-
Notifications
You must be signed in to change notification settings - Fork 5
Prepare 3 tab format for RNAseq dataset uploading
Dan Lesperance edited this page Sep 1, 2025
·
12 revisions
The following R code goes through preparing a dataset for upload to gEAR using the 3 tab format. If you wish for assistance with the formatting or upload process, please contact our curator team (https://umgear.org/contact.html)
- load in count file
countsFileName="count.txt"
count = read.delim(sep="\t",countsFileName, header=T, check.names=F)
names(count)[1] = "gene"
rownames(count) = count$gene
- generate the observation file (this can be done either via code or creating a tab delimited file in Excel.
options(repr.matrix.max.rows=50, repr.matrix.max.cols=200)
meta = read.delim("phenotype.txt")
#re-name the columns, change gender to your variable of interest
names(obs) = c("observations","genotype", "gender")Below is an example observation file.
- The first column must be named observations with rows corresponding to your sample names.
- You can add any additional columns that you would like to be able to use for comparison in gEAR.
- If you have replicate samples, to enable all the functionalities of the statistical tools in gEAR, please include a column with the name 'replicate' and values similar to below.
- A column named "replicate", “BioRep”, or “TechRep” is needed for conducting statistic analysis with the comparison tool. The code for adding a replicate column is below, just change the names in the group_by function to match your own column names.
# Adding a replicate column to your dataframe
# Change the variables (e.g. genotype, gender)in group_by to those in your own dataframe.

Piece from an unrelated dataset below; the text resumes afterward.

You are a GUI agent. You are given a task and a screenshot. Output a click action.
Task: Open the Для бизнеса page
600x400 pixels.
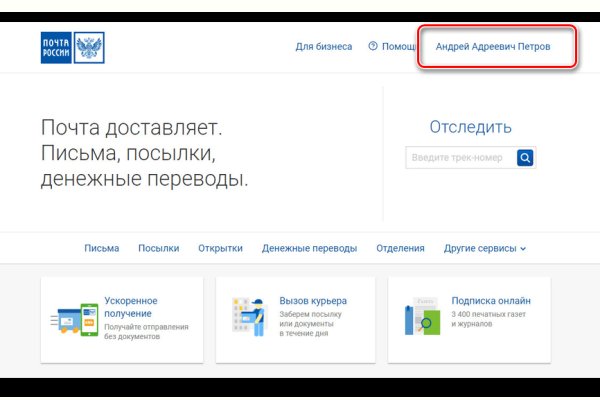point(323,46)
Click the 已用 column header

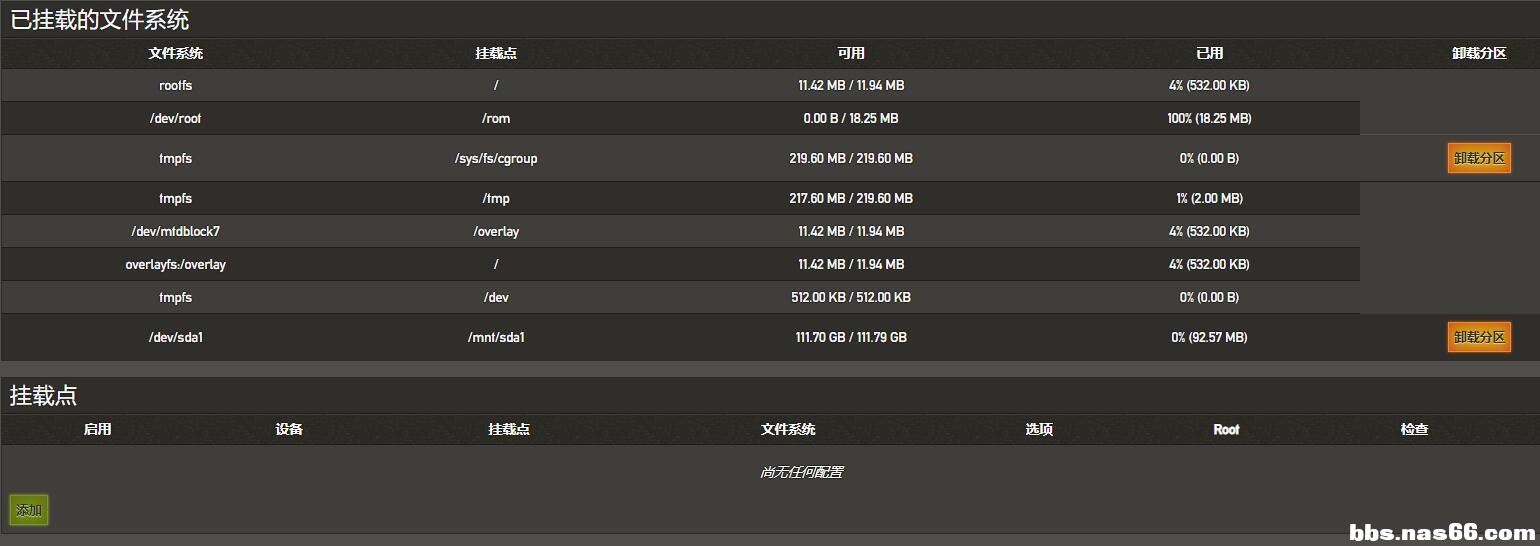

obs <- obs %>% group_by(genotype, gender) %>% mutate(replicate = row_number())
obs = data.frame(obs)
write.table(obs, file= "observation.tab", sep="\t", row.names=F, quote=F)- annotation. check whether there is ensemble in the count file
temp=count[grepl("ENS",count[,1]),]
if (nrow(temp)>0) {
print('ensembl ID are detected')
} else {
print('Error: no ensemble detected')}Here we are using the mouse annotation database, if you wish to use a different database run listDatasets(mart) to get a full list of available annotations.
library(biomaRT)
mart = useMart( 'ensembl' )
datasets <- listDatasets(mart)
mart = useDataset( 'mmusculus_gene_ensembl' , mart = mart )
ensembl = getBM( attributes = c('ensembl_gene_id','external_gene_name') , mart=mart)
names(ensembl)[2] = "gene_symbol"
head(ensembl)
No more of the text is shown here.